Interfacing directly with brain tissue, microelectrodes are critical components of implantable deep brain stimulation devices used to alleviate the symptoms of such conditions as epilepsy and Parkinson’s disease. But they’re not perfect. The parts are plagued by short life spans and high initial impedance owing to their minuscule surface area. A research team from the University of Michigan (Ann Arbor; www.umich.edu), however, may have found the solution to these issues in the form of a nanotech coating.

“Issues are associated with the interface between hard, metallic, engineered electrodes and the soft, electrolytic, living tissue,” explains David Martin, professor of materials science and engineering, macromolecular science and engineering, and biomedical engineering at the university. “Near an implanted probe, you see the loss of the cells you want—neurons—and an increase in the cells you don’t want—astrocytes. This makes the electrodes perform poorly over long periods of time.”
Developed to address this problem, the coating consists of three components that, when combined correctly, can extend lead life and enhance functionality. First, the researchers electrospun biodegradable PLGA nanofibers infused with the antiinflammatory drug dexamethasone to enable controlled drug delivery via a dissolution mechanism. Further facilitating controlled drug release through diffusion control is the application of an alginate hydrogel coating. The hydrogel also multitasks by serving as a scaffold for the growth of cloud-like nanostructures and as a protective buffer between the hard electrode material and soft brain tissue. To improve impedance, the conductive polymer PEDOT was then electrochemically polymerized on the electrode sites, around the nanofibers, and within the hydrogel matrix.
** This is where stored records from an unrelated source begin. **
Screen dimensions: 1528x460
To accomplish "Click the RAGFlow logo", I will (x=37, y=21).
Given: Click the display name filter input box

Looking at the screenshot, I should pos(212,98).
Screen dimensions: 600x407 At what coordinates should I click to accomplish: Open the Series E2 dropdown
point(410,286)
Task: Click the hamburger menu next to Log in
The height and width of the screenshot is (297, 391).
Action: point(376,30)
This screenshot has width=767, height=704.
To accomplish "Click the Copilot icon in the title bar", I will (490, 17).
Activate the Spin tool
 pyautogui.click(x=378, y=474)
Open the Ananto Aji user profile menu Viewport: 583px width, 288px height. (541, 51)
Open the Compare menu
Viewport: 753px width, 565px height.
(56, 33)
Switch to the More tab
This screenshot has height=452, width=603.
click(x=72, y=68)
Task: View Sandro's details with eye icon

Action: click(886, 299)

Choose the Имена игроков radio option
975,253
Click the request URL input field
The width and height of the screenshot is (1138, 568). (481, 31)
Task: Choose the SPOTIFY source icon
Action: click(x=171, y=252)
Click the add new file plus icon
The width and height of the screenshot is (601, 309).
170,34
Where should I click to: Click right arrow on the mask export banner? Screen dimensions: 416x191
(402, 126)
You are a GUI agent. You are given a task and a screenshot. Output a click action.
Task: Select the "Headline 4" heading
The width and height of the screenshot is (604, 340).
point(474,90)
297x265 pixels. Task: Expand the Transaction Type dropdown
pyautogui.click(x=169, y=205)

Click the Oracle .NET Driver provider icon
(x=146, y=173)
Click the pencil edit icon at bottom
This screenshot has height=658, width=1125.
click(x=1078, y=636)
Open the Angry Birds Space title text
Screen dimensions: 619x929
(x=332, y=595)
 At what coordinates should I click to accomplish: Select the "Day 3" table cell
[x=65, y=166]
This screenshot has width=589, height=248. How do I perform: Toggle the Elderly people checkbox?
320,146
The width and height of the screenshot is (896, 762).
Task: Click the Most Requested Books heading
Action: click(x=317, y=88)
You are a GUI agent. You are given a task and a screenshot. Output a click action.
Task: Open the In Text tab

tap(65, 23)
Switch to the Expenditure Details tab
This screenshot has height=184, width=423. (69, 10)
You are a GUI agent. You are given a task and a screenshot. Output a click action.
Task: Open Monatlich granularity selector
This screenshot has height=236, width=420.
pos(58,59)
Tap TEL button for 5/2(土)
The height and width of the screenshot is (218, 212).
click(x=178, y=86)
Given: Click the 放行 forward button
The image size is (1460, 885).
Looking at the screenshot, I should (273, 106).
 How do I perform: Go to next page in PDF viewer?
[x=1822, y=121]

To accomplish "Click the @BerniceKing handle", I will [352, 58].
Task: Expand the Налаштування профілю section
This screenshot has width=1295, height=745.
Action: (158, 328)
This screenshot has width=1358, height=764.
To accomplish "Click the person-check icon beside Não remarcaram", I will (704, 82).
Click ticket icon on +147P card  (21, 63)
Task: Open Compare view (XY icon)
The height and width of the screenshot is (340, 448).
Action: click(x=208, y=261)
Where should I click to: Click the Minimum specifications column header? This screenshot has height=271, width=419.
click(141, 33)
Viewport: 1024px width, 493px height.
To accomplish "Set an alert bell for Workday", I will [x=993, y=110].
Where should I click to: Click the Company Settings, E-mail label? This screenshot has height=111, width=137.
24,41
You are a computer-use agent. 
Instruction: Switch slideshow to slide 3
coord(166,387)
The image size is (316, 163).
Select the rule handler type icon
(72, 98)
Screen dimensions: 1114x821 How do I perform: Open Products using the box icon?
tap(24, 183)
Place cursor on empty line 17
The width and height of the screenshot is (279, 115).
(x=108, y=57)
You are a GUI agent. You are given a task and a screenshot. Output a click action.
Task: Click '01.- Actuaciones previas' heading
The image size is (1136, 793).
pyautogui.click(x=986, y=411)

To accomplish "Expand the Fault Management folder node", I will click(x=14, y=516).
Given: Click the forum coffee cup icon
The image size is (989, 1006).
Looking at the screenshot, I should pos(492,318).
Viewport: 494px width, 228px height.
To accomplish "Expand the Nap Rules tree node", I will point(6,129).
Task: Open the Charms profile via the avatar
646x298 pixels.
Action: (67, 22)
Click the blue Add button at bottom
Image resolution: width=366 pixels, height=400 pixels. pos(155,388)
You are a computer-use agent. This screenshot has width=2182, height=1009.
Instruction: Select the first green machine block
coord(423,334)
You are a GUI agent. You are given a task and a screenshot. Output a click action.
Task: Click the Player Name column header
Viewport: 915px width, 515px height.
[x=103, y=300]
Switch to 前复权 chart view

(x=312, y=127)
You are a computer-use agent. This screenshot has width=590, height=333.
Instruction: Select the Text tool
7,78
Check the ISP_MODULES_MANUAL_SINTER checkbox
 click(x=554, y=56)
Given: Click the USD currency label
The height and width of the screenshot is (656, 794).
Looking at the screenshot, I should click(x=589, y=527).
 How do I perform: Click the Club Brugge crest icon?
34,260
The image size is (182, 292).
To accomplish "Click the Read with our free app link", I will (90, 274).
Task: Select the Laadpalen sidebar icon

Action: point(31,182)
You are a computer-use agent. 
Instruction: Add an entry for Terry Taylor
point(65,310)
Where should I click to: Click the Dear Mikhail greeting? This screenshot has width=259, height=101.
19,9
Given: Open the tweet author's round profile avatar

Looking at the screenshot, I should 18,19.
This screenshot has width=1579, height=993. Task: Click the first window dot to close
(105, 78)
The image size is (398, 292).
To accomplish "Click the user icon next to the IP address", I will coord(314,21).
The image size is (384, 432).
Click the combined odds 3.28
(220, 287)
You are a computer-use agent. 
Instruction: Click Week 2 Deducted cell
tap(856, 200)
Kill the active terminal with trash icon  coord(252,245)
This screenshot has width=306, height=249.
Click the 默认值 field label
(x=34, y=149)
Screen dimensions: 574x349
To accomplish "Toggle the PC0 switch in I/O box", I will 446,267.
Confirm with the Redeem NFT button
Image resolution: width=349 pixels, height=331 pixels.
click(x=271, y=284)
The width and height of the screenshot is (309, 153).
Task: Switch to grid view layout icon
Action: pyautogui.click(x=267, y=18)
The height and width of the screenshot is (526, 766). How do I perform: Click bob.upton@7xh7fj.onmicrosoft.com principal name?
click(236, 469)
The researchers demonstrated that this surface-modification technique decreased electrode impedance and increased the charge capacity density. Electrochemical polymerization of PEDOT increased the surface area of the interface between the brain tissue and lead. In turn, the capacitance of the electrode site increased while impedance decreased. Furthermore, the drug-incorporated nanofibers aid in thwarting encapsulation—the immune system’s response to foreign bodies—which the team says has a hand in reducing lead efficacy over time.
“Current neural microelectrodes are just able to function for a few months,” explains Mohammad Reza Abidian, a postdoctoral research fellow in the department of biomedical engineering at the university. “We believe that by using our nanotech coatings, we are able to increase the life span [to] years.”